Voor de toepassing van artikel 10, eerste lid, onderdeel d, is doorslaggevend of (de verschuldigdheid van) de vergoeding rechtens dan wel in feite winstafhankelijk is. Primair gaat het daarbij om een directe relatie tussen de winst en de (verschuldigdheid van de) vergoeding. In de voorgelegde structuur is daarvan geen sprake. De verschuldigde rente hangt immers alleen indirect samen met het resultaat van de SPV doordat het kredietrisico van de hypotheekportefeuille kan worden afgeboekt op het deposito. Het gebruik van de woorden ‘rechtens dan wel in feite’ biedt echter ruimte voor een extensieve interpretatie. Zoals tijdens de parlementaire behandeling aan de orde is geweest kan in (heel) bijzondere situaties ook een indirecte winstafhankelijkheid tot toepassing van de bepaling leiden. Het gaat daarbij om de situatie waarbij de vergoeding gekoppeld is aan de waardeontwikkeling van bepaalde activa en de waardeontwikkeling van de desbetreffende activa in absolute en relatieve zin in betekenisvolle mate de winst doet toenemen. Als voorbeeld is genoemd een onroerendgoedmaatschappij die is gefinancierd met een lening waarop de rente afhankelijk is van de waardeontwikkeling van een bepaald gebouw.

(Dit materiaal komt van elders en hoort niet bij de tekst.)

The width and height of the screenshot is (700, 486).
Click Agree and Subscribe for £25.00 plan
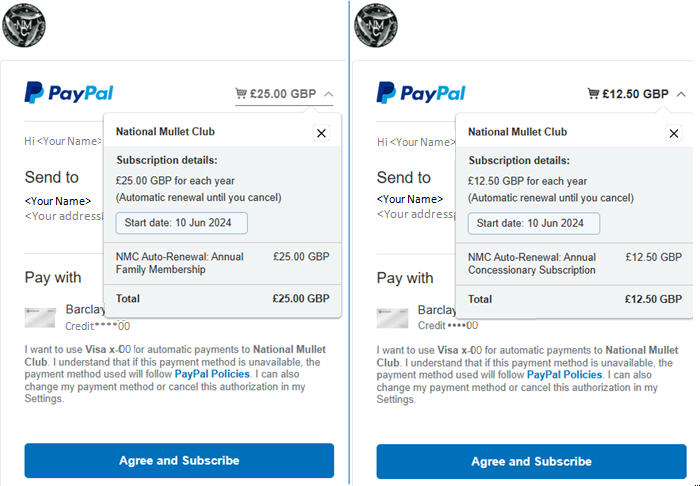point(179,461)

Gebleken is dat hierdoor onduidelijkheid bestaat of in de voorgelegde securitisatie-structuur mogelijk sprake is van een (indirecte) winstafhankelijke vergoeding in de zin van genoemde bepaling. Dat is naar mijn oordeel niet de bedoeling. Tijdens de parlementaire behandeling is ook aan de orde geweest dat de bepaling niet is gericht op bancaire producten die niet fiscaal geïndiceerd zijn en internationaal gebruikelijk zijn. Op vragen naar de gevolgen van het gebruik van de woorden ‘rechtens dan wel in feite’ voor bepaalde in de markt gebruikelijke financieringsstructuren is in dit kader toegezegd dat de opname van een zgn. ‘loss absorption’ clausule aan het einde van de looptijd van de lening niet zal leiden tot winstafhankelijkheid van de verschuldigdheid van de vergoeding.

Op grond hiervan, acht ik het niet wenselijk aan de aanwezigheid van de ‘loss absorption’ clausule zoals deze wordt toegepast in de voorgelegde securitisatie-structuur, andere gevolgen te verbinden enkel omdat gedurende de looptijd afboeking van een hoofdsom plaatsvindt en niet aan het einde van de looptijd.